Three in the Saddle is a 1945 American Western film directed by Harry L. Fraser and written by Elmer Clifton. The film stars Tex Ritter, Dave O'Brien, Guy Wilkerson, Lorraine Miller, Charles King and Edward Howard. The film was released on July 26, 1945, by Producers Releasing Corporation.[1][2][3]


Cowboy Tex Haines is forced to escape bad-guys Bart Rawlins and his gang try to accost him for trespassing while Haines is rounding up some horses on Peggy Barlow's (his boss), land. Rawlins claims the land belongs to John Rankin's stage line, and tries to punctuate that with his six-shooter. Haines is aided in his escape by Dave Wyatt, and eventually Wyatt's partner, Panhandle Perkins. Haines offers Wyatt and "Panhandle" a job at Barlow's ranch, the Tin Cup, after explaining how Rawlins and Rankin have been strong-arming local ranchers by violently claiming land for the stage line.

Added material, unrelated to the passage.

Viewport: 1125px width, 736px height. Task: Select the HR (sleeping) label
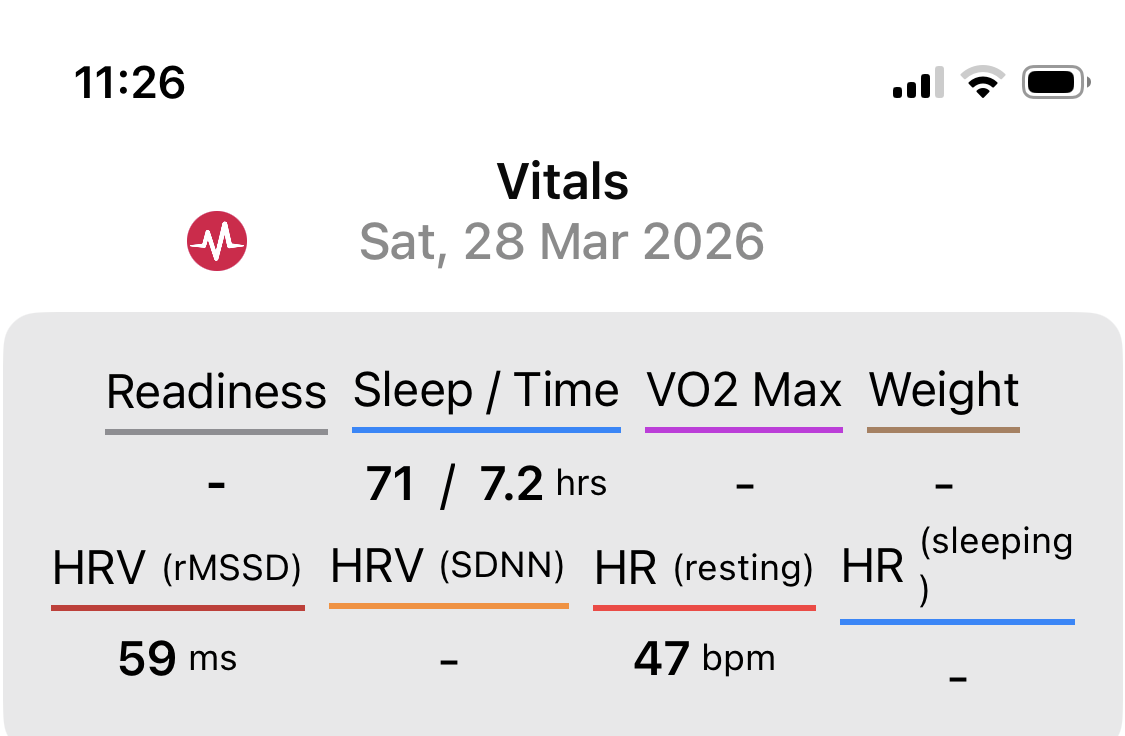[x=957, y=566]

Back at the Tin Cup ranch Rankin is bullying Barlow by claiming that a state-sanction gives him legal access to her land, and offers to buy the entire ranch for $10,000. Peggy Barlow refuses to sell, even after being threatened with a lawsuit. When local ranchers plead for help from the Texas Rangers, and get none, Haines wants to administer some vigilante justice, but Wyatt tries to advise him against it. A rancher's meeting at the Jim Manning trading post is darkened by a local deputy when he serves Barlow with an eviction notice. Her ranch foreman, Dan Brown, tries to produce the petition the ranchers hope to present to governor, but Rankin's henchman, Bill Dugan, draws and murders Brown. Haines then draws and kills Brown. Manning publicly condemns the violence, but privately hatches a plan with Rankin to get rid of Haines.

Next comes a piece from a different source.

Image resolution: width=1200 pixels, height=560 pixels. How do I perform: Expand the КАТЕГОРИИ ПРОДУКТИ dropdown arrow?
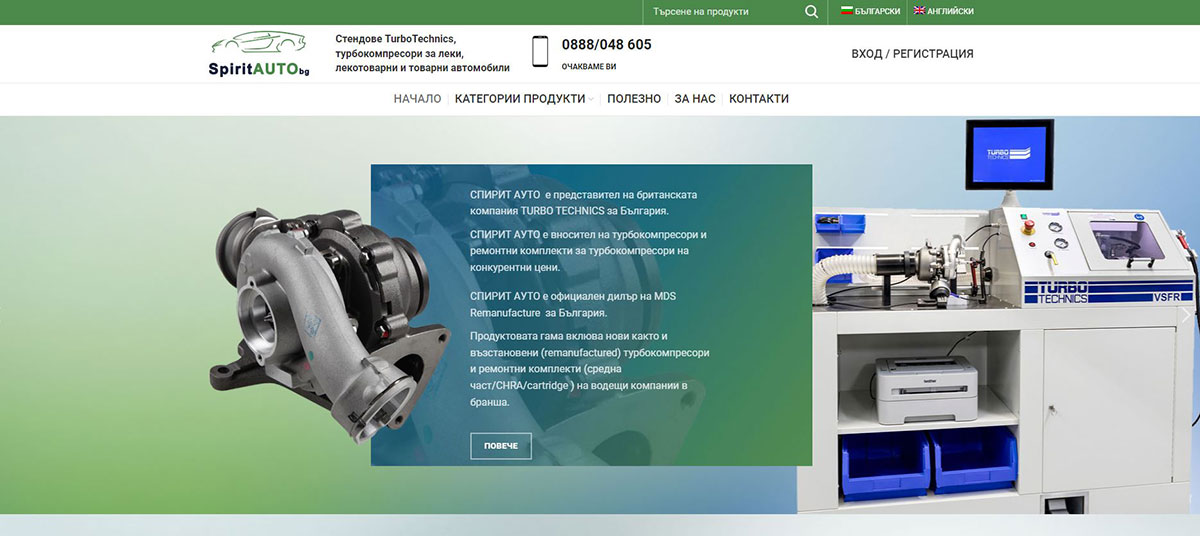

The next day Manning spins his tale of events to the sheriff, who then heads out to arrest Haines for the murder of Bill Dugan. Haines escapes, and receives support and food from Panhandle and Barlow. Haines devises a plan to ambush Rankin during Rankin's return trip from the capital. Panhandle and Wyatt, who are secretly Texas Rangers, thwart the plan by stopping Rankin's stage ahead of schedule. Wyatt confiscates Rankin's papers which detail a plan to sell all the ranchers land with the help of an unnamed partner to a large land syndicate. Panhandle begins to investigate, while Wyatt returns to talk to Peggy Barlow. Haines is with her, and Wyatt tries to make a citizen's arrest when Haines refuses to return to his hideout, but Rawlins shows up to arrest him. Wyatt then reveals that he is a Texas Ranger and forces Rawlins to stand down. Wyatt declares his intent to have a grand jury investigate Rankin. Rawlins defers to Wyatt, but rushes back to town to warn Rankin.

Rankin and Manning think they can outmaneuver everyone and still manage to evict Barlow, and collect on the land deal, and flee before the grand jury meeting. Dimwitted Rawlins is ordered to kill Panhandle, who has now been exposed, but Rawlins is tricked arrested. Haines joins Panhandle and Wyatt, and with a little help from the sheriff head to the Tin Cup to save Barlow. Manning and Rankin try to escape, but are eventually captured and arrested. Wyatt and Panhandle then bid farewell to Haines and Barlow, leaving the later pair to attend to the Tin Cup, and perhaps a more interesting future.


See also


  1. ^ "Three in the Saddle (1945) - Overview". Retrieved 2019-12-15.
  2. ^ Hans J. Wollstein. "Three in the Saddle (1945) - Harry L. Fraser". AllMovie. Retrieved 2019-12-15.
  3. ^ "Three in the Saddle". Retrieved 2019-12-15.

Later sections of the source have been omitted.